Problem to solve:
For the entries below, how many lines include the word "Given"? Give the figure and nothing more.

Pixel coordinate grounding data:
■ ■ ■ ■ ■
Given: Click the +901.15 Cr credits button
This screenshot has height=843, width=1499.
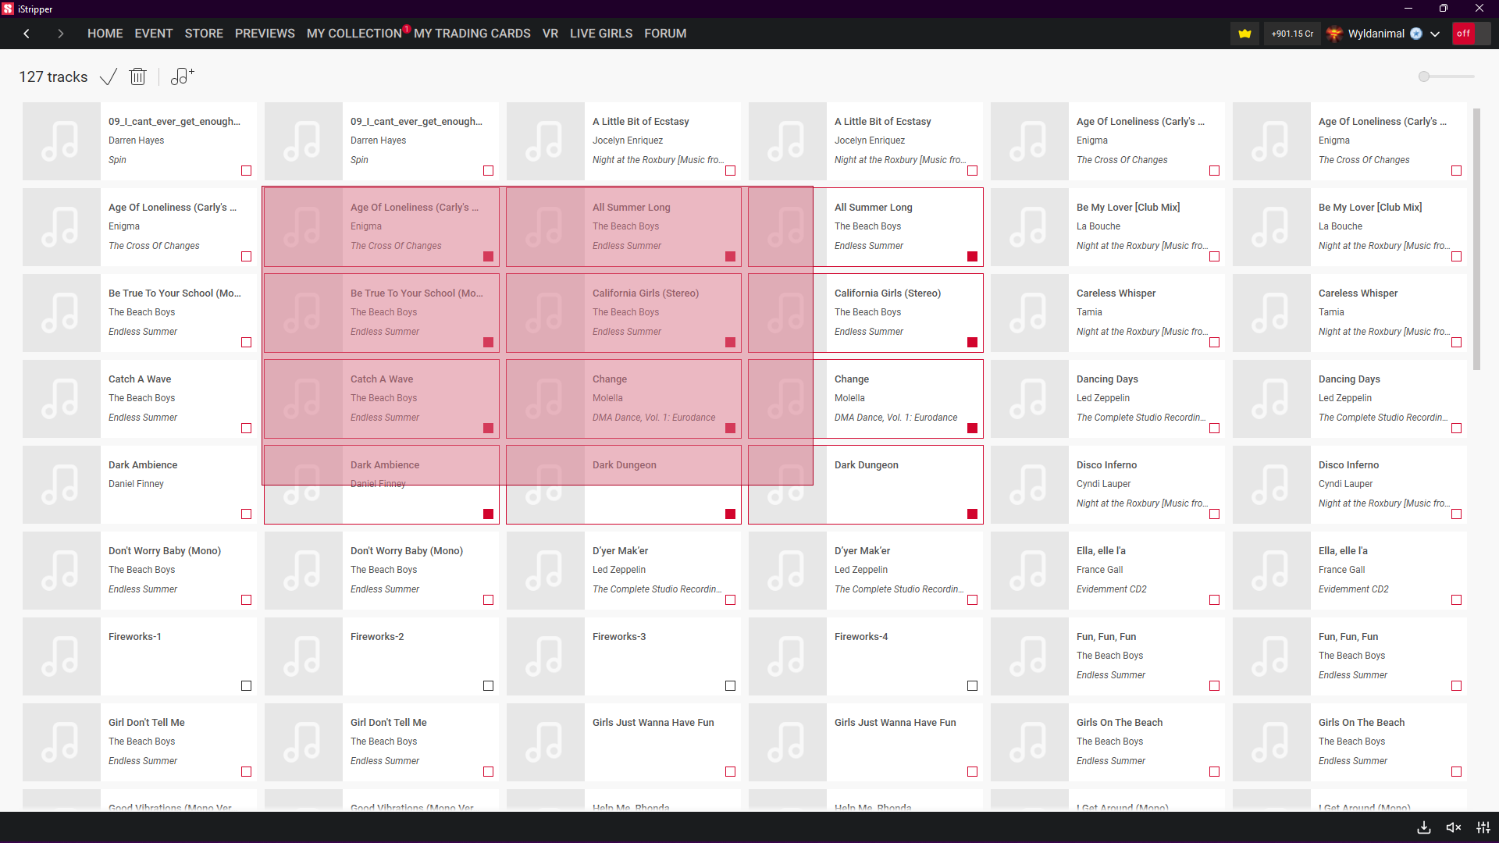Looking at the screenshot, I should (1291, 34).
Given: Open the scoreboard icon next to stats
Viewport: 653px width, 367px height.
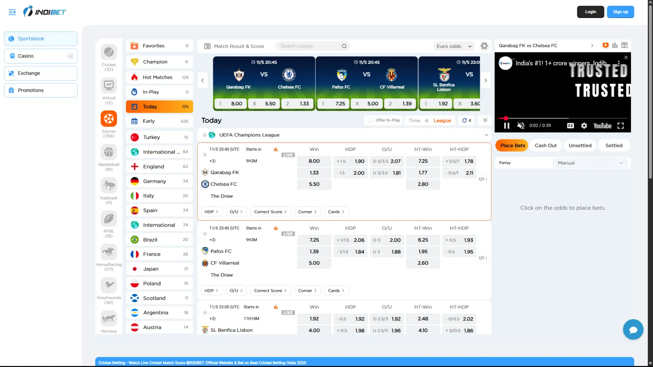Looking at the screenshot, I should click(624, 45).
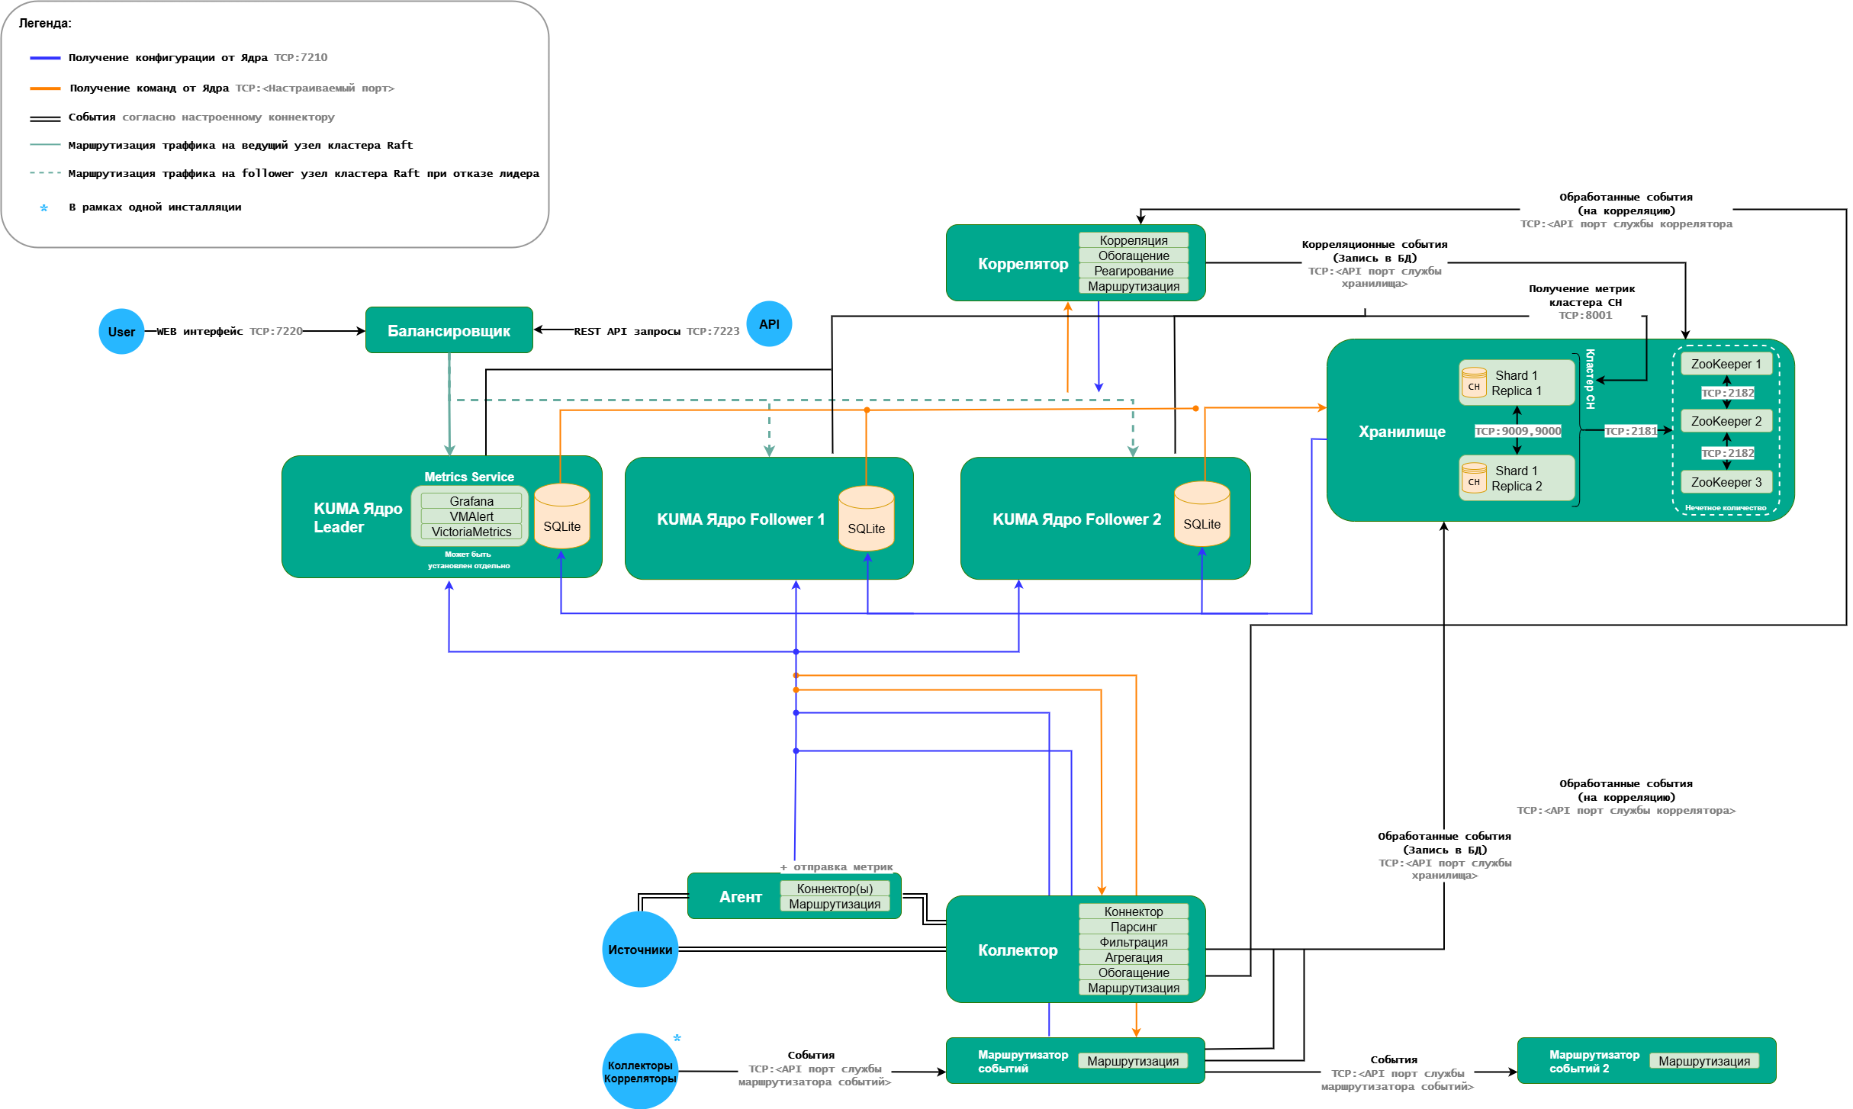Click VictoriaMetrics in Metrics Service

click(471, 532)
■ ■ ■ ■ ■
Exercise output:
2